Todas las opiniones son válidas, y todas las opiniones respetables. La libertad consiste en eso; sentir y expresar sin coacciones ni limitaciones lo que uno desea. Esa libertad alcanza a todos por igual, sólo por el mero hecho de haber nacido. Ahora bien, dentro de una sociedad civilizada, todos los principios tienen un límite que el sentido común debe imponer.
El profesor Neira ha decidido valorar nuestra Carta Magna, nuestro período de transición y nuestro propio conocimiento. Y en algunas de sus estimaciones se ha pasado, en mi modesto entender, tres pueblos y medio. Definir la elaboración de la Constitución casi como un acto delictivo cometido con nocturnidad y alevosía, nos deja a todos los que la aceptamos y respetamos como una banda de incultos borregos. Negar la existencia de una transición más o menos ordenada es como aseverar que después de la noche no viene el día, sino un intervalo de tiempo gris sin luz ni oscuridad, un agujero negro inútil en la historia. Y asegurar que los españoles somos unos analfabetos incapaces de distinguir la mano izquierda del pie derecho, no es más que un desvarío de alguien que, quien sabe si con premeditación, ha perdido los papeles. Desconozco si su objetivo es encabezar algún tipo de movimiento ultraconservador. Da un poco de miedo. Pero sólo un poco.

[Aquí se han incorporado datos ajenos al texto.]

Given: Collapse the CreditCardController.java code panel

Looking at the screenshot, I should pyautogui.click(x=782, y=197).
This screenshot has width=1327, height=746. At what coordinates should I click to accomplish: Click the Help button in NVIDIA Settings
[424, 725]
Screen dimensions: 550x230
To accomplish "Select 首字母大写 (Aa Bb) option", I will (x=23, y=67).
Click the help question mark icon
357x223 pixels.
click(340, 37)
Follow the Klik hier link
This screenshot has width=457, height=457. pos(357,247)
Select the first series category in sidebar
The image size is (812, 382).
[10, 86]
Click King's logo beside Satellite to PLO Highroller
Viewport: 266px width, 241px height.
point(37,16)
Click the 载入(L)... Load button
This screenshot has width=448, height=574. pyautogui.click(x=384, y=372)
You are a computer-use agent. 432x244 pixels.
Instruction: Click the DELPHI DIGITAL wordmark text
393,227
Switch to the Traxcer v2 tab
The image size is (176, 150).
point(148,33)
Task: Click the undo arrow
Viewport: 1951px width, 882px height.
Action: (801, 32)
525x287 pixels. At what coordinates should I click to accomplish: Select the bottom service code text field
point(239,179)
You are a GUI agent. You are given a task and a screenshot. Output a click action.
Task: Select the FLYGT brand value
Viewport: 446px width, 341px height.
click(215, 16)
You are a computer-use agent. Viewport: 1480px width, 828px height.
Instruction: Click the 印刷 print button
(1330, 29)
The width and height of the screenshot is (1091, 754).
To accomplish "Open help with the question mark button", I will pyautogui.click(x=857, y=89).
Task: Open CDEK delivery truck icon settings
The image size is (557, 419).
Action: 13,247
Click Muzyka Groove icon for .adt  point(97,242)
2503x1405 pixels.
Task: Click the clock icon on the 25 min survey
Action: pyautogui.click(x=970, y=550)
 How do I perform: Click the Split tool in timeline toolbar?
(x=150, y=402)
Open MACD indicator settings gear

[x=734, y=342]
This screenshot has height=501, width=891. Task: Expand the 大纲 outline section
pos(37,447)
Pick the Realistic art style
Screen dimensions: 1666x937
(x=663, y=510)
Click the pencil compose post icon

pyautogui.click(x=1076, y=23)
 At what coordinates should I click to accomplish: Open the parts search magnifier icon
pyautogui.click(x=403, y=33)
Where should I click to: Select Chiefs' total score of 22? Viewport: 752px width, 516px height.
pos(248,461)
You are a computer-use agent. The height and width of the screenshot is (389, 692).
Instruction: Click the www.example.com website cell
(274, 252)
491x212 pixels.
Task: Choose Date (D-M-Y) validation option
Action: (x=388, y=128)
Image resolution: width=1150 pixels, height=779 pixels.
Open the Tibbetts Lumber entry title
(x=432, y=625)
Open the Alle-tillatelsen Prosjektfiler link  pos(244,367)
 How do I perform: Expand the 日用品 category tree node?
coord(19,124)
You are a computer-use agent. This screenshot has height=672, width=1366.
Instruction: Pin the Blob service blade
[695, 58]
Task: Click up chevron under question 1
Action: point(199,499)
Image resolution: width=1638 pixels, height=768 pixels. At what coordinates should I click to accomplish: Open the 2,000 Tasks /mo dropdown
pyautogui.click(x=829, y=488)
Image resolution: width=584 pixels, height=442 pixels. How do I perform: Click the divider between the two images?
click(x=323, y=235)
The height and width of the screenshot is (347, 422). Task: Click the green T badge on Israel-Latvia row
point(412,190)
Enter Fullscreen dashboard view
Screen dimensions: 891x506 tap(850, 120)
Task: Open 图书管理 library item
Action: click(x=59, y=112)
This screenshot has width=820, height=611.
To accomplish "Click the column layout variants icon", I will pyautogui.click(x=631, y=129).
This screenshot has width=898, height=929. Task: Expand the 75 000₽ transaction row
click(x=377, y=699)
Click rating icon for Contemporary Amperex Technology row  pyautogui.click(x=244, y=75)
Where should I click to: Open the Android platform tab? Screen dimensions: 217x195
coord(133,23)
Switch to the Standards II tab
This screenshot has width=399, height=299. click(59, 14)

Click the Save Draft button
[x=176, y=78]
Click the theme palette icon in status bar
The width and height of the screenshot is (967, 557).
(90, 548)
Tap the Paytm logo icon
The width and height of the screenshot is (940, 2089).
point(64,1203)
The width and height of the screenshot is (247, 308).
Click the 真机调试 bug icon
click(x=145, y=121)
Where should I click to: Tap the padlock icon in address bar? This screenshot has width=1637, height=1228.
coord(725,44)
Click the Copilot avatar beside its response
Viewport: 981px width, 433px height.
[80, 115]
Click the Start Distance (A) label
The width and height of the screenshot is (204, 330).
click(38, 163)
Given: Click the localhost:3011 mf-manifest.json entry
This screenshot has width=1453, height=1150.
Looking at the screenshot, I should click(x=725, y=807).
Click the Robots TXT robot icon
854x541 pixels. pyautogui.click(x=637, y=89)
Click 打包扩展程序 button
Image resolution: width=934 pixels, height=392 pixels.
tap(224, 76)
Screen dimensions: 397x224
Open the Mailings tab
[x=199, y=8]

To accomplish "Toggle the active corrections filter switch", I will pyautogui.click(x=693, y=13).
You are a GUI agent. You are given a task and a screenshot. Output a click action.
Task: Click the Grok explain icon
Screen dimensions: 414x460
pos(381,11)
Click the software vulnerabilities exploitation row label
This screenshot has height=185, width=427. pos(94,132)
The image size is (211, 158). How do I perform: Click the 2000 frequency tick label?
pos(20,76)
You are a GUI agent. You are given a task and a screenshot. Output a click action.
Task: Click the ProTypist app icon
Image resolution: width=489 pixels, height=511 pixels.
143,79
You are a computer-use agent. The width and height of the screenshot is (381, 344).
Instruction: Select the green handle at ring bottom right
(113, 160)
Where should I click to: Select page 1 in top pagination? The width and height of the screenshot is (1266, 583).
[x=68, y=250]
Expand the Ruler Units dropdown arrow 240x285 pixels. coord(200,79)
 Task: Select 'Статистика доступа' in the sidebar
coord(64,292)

El señor Neira, sabio entre los sabios, ha aprovechado su desgracia para adquirir protagonismo. Y ha optado por la polémica y el insulto como caminos idóneos para vender libros. Libre es de hacerlo. Pero pierde toda la consideración que se pudiese tener hacia él en el momento en el que utiliza la falta de respeto como argumento. Por muy inteligente que se crea que es, no tiene el más mínimo derecho a ofender, agraviar, denostar ni vejar a nadie. Yo no se lo tolero, y soy libre para decírselo.